Selected text -
* * * *
You will also want to become familiar with the way your camera focuses. If it is a simple point and shoot camera, you will likely indicate which part of the picture to focus on by following these steps:

  1. Aim so the object you want in sharp focus is in the center of the viewfinder.
  2. Press the shutter button down half-way and hold it.
  3. Move your camera until you have the composition you like best (see tip #3).
  4. Press the button down the rest of the way to take the picture.

    Tip #6:
    Experiment with Shutter Speed

    Snoqualmie Falls - Shooting with a Slow Shutter Speed and Tripod
    Snoqualmie Falls
    Shooting with a Slow Shutter Speed and Tripod


    One of the most basic, overlooked, and fun aspects of photography is that you have the power to slow time down or catch a split second.

    One image happens so slowly that we could never see it and the other happens so quickly in real time that we would never notice it. Play with shutter speed!

    Use a slow shutter speed and a tripod to make a pretty picture of any creek or stream. On the other hand, you can use a fast shutter speed (1/500 and up) to capture an object in motion.

    Combining a fast shutter speed with a long lens, you sports buffs can get a trophy of your own when you are able to catch the expression on your favorite runningback’s face as he slips past the final defense toward a winning touchdown. Remember, catching the moment in fast-paced action photography may take a little more practice so hang in there.

    Tip #7:
    Look at the Light

    Under the Soft Light
    Under the Soft Light


  Look at the Light - Portrait at Sunset
Portrait at Sunset

By this, I don’t mean look into the sun – no, that won’t do at all. But it is good to see what kind of light you are working with. Which way are the shadows falling? Unless you want a silhouette effect, where your subject is black against an interesting background, it’s generally best to shoot with the sun behind you.

How is the light affecting your subject? Is the subject squinting?

Is the light blazing directly and brightly upon your whole subject? This works well if you are in love with the bold colors of your subject.

Side lighting, on the other hand, can add drama but can also cause extreme, hard-to-print contrasts.
* * * *
Data segment -
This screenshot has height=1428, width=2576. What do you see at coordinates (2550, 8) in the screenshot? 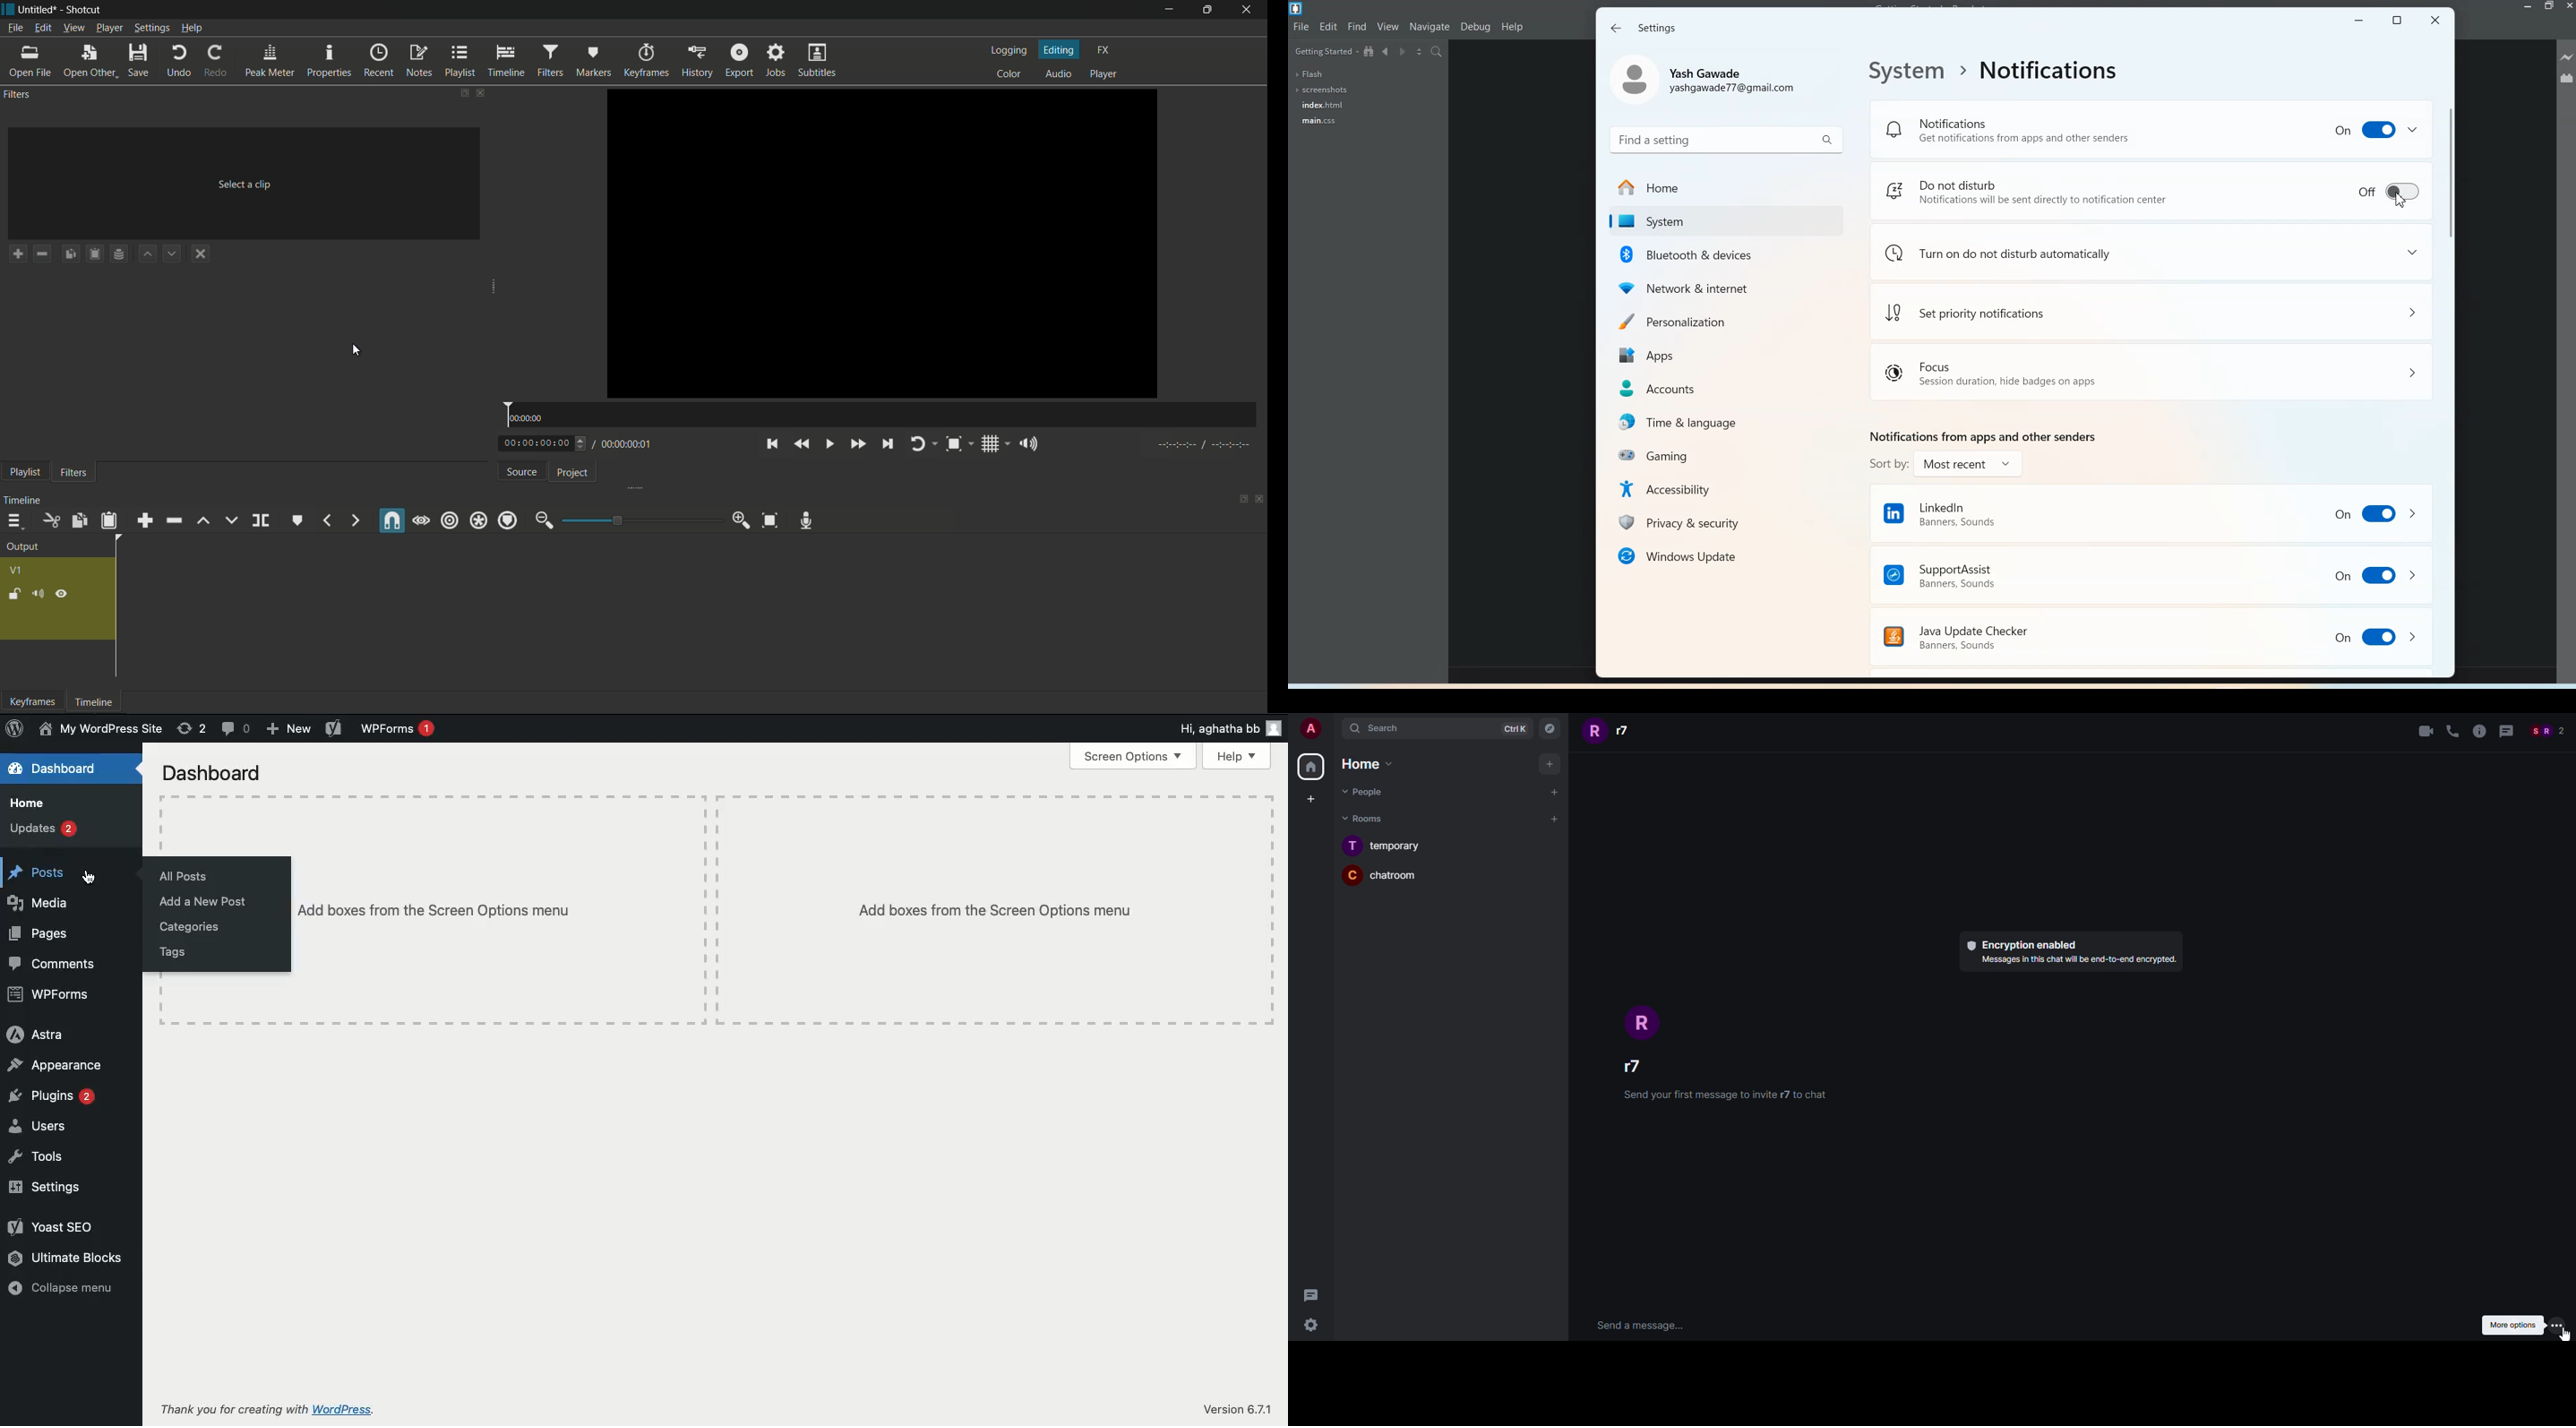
* * * *
What the exercise asks - Reproduce word for word the part of the photography tips starting with "Snoqualmie Falls - Shooting" and going on through "a split second.".

Task response -
Snoqualmie Falls - Shooting with a Slow Shutter Speed and Tripod
    Snoqualmie Falls
    Shooting with a Slow Shutter Speed and Tripod


    One of the most basic, overlooked, and fun aspects of photography is that you have the power to slow time down or catch a split second.